_WHAT THE TASK REQUIRES_: Only the lines from the beginning of the data below through the line that contains "Конференц-залы (53, 2003)" should be repeated, exactly as written.

(Stored data)
---------------

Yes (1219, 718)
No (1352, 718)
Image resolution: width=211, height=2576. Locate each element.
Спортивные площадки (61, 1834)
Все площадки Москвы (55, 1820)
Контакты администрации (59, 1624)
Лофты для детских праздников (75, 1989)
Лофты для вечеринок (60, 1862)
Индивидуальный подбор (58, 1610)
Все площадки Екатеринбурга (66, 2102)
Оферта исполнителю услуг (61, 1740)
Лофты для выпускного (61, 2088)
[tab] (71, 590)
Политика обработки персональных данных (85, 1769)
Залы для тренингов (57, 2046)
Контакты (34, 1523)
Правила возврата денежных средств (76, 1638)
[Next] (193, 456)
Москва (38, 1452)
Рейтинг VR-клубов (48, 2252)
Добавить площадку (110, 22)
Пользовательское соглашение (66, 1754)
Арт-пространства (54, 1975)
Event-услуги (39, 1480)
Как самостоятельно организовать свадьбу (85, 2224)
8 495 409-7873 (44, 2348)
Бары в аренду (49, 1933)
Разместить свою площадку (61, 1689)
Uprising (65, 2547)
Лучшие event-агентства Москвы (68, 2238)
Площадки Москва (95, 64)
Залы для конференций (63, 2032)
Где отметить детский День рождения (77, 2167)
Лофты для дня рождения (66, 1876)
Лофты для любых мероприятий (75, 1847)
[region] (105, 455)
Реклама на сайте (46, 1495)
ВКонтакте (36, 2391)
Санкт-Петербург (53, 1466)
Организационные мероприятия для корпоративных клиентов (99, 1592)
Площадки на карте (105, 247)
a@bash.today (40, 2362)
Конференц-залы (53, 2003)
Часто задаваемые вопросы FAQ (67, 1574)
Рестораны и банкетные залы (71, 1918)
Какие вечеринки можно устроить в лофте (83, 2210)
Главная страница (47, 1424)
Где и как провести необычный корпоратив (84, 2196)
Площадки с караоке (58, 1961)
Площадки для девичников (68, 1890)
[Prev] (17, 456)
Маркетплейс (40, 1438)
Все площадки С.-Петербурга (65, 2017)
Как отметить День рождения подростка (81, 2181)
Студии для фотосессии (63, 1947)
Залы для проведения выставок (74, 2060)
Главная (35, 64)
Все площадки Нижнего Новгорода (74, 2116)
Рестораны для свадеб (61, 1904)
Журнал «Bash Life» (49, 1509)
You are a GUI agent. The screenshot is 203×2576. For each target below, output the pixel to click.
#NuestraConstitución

---------------

_TASK RESULT_:
Yes (1219, 718)
No (1352, 718)
Image resolution: width=211, height=2576. Locate each element.
Спортивные площадки (61, 1834)
Все площадки Москвы (55, 1820)
Контакты администрации (59, 1624)
Лофты для детских праздников (75, 1989)
Лофты для вечеринок (60, 1862)
Индивидуальный подбор (58, 1610)
Все площадки Екатеринбурга (66, 2102)
Оферта исполнителю услуг (61, 1740)
Лофты для выпускного (61, 2088)
[tab] (71, 590)
Политика обработки персональных данных (85, 1769)
Залы для тренингов (57, 2046)
Контакты (34, 1523)
Правила возврата денежных средств (76, 1638)
[Next] (193, 456)
Москва (38, 1452)
Рейтинг VR-клубов (48, 2252)
Добавить площадку (110, 22)
Пользовательское соглашение (66, 1754)
Арт-пространства (54, 1975)
Event-услуги (39, 1480)
Как самостоятельно организовать свадьбу (85, 2224)
8 495 409-7873 (44, 2348)
Бары в аренду (49, 1933)
Разместить свою площадку (61, 1689)
Uprising (65, 2547)
Лучшие event-агентства Москвы (68, 2238)
Площадки Москва (95, 64)
Залы для конференций (63, 2032)
Где отметить детский День рождения (77, 2167)
Лофты для дня рождения (66, 1876)
Лофты для любых мероприятий (75, 1847)
[region] (105, 455)
Реклама на сайте (46, 1495)
ВКонтакте (36, 2391)
Санкт-Петербург (53, 1466)
Организационные мероприятия для корпоративных клиентов (99, 1592)
Площадки на карте (105, 247)
a@bash.today (40, 2362)
Конференц-залы (53, 2003)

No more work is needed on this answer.